### Instrucciones de la tarea
Redacta una continuación del texto sobre los bombardeos en Afganistán y la pobreza en el mundo, comenzando después de su última oración.

### Fragmento
La proclama de Bin Laden y la “guerra santa” como justificación del terrorismo
resulta tan inaceptable como condenable. Pero ¿por qué habría de resultar
entonces aceptable el bombardeo sobre un pequeño país que fue desconocido para
la mayoría del mundo hasta que las mismas potencias mundiales decidieron
convertir su territorio en escenario estratégico para sus propias disputas?
Ni los bombardeos ni la presunta ayuda humanitaria contribuirán a mejorar la
esperanza de vida de los afganos al nacer que hoy se sitúa en apenas en 42,5
años, bien por debajo de los 76,8 años de los norteamericanos y de los 77,5 de
los británicos. Seguramente aumentará la tasa de mortalidad de niños afganos
menores de un año que es actualmente de 165 por 1000, bien lejos del 7 por 1000
de los niños norteamericanos y del 6 por 1000 de los bebés británicos.
Las estadísticas de Naciones Unidas dicen que en el mundo habitan más de 1200
millones de pobres. Gran parte de ellos vagan buscando un modo de sobrevivencia,
un destino. Los países desarrollados no dejan de inventar formas de impedir que
estos pobres, en su desesperación, “atenten” contra su bienestar: construyen
muros, imponen sanciones, expulsan, matan. Ese es otro frente de la guerra. Y de
las mil guerras, económicas, sociales, de baja intensidad, que hoy generan 11
millones 676 mil refugiados en todo el mundo. Las mismas que justifican los
presupuestos militares y 19 millones 346 mil efectivos de las fuerzas armadas
distribuidos en todo el mapa del planeta.

### Datos
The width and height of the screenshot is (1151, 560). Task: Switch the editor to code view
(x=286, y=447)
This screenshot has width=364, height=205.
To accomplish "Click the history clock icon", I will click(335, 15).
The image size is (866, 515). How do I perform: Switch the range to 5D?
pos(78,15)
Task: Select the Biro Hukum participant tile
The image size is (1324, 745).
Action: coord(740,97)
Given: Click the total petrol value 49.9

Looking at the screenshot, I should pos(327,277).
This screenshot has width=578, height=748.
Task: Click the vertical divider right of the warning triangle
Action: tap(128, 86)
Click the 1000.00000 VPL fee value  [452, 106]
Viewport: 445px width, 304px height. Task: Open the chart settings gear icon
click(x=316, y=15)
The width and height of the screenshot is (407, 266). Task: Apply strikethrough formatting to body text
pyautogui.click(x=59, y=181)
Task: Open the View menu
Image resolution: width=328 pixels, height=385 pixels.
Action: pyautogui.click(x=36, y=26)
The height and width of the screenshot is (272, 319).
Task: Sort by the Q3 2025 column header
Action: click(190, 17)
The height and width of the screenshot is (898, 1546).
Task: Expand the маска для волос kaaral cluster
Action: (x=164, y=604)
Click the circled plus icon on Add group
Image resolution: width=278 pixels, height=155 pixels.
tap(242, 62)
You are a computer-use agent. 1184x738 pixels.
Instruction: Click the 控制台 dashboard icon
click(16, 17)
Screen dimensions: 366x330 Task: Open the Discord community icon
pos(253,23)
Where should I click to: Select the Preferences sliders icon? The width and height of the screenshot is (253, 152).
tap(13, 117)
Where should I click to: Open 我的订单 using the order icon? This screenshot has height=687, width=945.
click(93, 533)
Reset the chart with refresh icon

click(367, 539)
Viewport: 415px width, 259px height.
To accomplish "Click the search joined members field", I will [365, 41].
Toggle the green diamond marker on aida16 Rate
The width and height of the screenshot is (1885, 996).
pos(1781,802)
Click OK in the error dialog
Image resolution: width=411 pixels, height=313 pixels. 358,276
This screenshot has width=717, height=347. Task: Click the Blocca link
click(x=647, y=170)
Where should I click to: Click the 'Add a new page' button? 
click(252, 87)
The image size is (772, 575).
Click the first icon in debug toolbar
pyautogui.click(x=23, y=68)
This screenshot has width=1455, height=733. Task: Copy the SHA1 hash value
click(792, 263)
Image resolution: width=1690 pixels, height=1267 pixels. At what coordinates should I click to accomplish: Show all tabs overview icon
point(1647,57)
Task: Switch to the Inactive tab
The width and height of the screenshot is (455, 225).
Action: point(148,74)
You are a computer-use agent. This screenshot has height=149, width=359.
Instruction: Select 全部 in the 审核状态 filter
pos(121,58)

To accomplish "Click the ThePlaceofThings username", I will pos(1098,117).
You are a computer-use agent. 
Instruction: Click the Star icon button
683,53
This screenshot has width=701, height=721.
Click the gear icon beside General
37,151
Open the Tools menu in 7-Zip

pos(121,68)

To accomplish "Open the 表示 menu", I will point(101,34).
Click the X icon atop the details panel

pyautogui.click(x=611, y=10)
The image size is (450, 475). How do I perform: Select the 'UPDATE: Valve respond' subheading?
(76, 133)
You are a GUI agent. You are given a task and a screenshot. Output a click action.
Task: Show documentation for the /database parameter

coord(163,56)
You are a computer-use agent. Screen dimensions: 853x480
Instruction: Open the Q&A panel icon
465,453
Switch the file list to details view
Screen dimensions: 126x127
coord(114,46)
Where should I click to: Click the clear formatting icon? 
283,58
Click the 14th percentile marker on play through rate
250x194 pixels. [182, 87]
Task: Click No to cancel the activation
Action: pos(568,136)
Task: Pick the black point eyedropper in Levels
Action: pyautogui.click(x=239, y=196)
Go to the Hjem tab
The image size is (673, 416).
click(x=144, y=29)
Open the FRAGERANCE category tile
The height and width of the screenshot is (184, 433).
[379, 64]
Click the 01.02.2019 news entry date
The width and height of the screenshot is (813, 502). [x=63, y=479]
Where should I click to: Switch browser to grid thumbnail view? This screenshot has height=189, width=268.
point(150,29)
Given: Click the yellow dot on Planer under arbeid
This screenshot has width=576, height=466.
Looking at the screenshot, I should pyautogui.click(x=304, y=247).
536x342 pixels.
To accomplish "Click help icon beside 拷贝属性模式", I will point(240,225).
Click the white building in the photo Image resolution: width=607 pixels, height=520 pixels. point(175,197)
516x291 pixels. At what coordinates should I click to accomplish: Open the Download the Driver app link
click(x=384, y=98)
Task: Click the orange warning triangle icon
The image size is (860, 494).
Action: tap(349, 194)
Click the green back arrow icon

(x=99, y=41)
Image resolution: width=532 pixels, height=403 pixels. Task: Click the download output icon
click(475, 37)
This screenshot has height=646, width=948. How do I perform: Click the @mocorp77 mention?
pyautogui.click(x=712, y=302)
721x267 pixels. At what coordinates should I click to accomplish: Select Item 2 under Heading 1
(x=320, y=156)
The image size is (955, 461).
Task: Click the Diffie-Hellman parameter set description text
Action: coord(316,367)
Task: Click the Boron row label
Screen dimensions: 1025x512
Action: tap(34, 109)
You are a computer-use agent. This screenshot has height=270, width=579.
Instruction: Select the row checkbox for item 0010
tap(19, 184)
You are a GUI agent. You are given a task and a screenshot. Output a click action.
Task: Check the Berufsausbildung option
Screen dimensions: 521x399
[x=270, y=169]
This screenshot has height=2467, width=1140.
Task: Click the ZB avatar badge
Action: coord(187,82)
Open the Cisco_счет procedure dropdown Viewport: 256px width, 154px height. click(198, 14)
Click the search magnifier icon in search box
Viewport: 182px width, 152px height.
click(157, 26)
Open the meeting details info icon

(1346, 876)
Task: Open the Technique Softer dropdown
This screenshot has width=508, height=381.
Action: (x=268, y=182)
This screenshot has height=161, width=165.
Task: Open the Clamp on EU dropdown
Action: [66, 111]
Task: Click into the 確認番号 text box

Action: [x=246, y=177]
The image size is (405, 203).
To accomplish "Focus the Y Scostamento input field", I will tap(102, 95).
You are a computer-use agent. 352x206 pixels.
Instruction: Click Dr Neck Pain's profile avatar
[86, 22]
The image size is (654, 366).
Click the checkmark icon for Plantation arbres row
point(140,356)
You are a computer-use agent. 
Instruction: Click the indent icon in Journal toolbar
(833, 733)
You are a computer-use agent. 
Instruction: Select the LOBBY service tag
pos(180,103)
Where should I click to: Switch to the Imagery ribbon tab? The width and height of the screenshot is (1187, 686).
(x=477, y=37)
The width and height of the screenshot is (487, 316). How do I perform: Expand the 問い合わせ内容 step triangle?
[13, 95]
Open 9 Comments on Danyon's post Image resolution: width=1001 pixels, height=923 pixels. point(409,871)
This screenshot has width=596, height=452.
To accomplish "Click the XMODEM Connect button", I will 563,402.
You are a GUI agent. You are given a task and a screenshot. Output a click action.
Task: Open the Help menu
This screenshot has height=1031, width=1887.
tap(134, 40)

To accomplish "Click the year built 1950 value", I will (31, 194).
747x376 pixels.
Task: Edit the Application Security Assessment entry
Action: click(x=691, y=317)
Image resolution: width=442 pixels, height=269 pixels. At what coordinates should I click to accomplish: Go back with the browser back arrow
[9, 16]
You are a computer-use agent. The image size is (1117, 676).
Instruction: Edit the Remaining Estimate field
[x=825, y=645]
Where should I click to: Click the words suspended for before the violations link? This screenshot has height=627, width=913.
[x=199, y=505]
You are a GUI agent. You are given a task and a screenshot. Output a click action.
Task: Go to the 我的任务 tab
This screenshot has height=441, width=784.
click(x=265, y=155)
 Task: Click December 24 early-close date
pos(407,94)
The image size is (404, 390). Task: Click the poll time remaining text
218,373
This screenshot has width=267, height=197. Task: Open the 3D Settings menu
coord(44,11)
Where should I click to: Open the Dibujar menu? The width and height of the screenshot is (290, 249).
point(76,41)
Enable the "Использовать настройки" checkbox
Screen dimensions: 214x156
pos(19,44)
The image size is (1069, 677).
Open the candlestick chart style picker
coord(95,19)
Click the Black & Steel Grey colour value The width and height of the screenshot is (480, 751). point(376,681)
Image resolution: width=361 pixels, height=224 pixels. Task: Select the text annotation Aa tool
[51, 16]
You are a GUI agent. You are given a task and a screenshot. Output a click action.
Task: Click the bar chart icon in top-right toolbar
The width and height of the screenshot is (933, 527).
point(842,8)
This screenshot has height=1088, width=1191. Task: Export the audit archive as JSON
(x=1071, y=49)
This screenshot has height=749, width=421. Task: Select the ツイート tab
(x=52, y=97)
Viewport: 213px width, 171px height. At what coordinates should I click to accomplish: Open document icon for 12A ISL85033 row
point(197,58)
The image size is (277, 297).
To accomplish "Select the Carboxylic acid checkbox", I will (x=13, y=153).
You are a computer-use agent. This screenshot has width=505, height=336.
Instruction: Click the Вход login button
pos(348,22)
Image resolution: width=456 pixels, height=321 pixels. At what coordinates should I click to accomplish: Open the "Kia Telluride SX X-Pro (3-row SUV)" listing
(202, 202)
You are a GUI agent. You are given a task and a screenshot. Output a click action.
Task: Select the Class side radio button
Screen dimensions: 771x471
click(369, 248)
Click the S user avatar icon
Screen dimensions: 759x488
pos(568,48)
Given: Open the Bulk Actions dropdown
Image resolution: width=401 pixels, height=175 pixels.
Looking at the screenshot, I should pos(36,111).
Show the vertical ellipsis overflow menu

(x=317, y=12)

### Respuesta
Estamos hablando de una guerra, mientras silenciamos muchas otras. Los medios de
comunicación del sistema nos muestran los gestos humanitarios, mientras ocultan
los horrores de los bombardeos y la destrucción contra poblaciones indefensas.
Sembrar la muerte no es nunca un argumento de vida. No importa quien lo haga y
ni con qué justificaciones. El informe de Naciones Unidas sobre la pobreza
afirma “que es necesario formular una nueva estrategia mundial, con más
recursos, mejor centrada y con un compromiso más decidido. La comunidad
internacional tiene que enfrentarse directamente a la tarea de reformar la
atmósfera mundial a fin de propiciar una reducción más acelerada de la pobreza”.
¿Y? ¿Quién se hace cargo de este frente de ataque? ¿Dónde están las
solidaridades y las coaliciones para dar esta batalla? ¿No será que la mejor
defensa contra el terrorismo es atacar la injusticia y la inequidad?